◆ **Extracted entries**:
........
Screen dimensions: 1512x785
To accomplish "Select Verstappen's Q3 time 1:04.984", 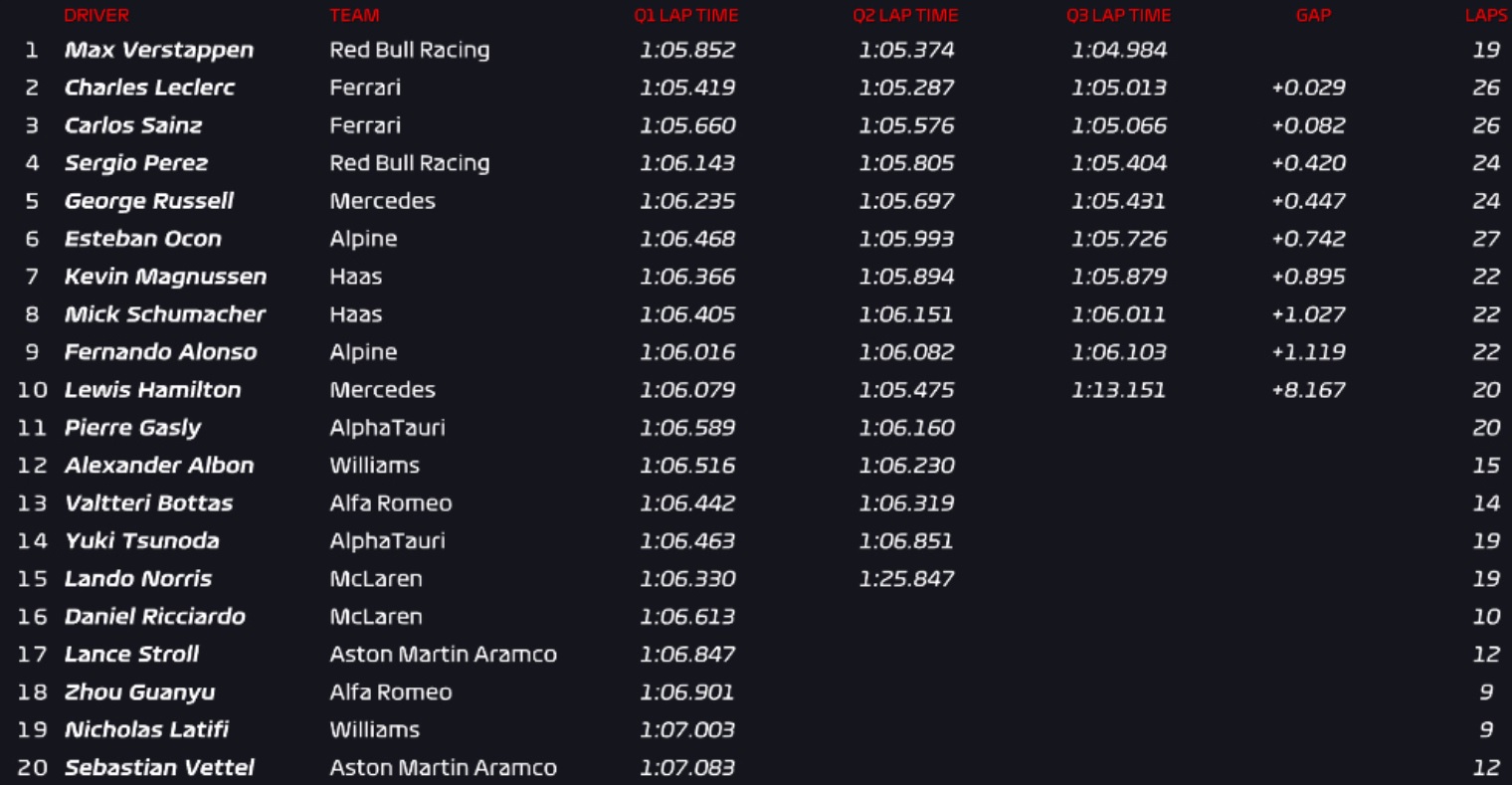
........
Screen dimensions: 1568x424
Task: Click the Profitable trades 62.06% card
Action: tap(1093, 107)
........
◆ **Work task**:
Look back at the data above, then output exactly the lines from the line holding "Screen dimensions: 1512x785" up to and including the line holding "Verstappen's Q3 time". Leave out the pictures.

◆ **Solution**:
Screen dimensions: 1512x785
To accomplish "Select Verstappen's Q3 time 1:04.984", 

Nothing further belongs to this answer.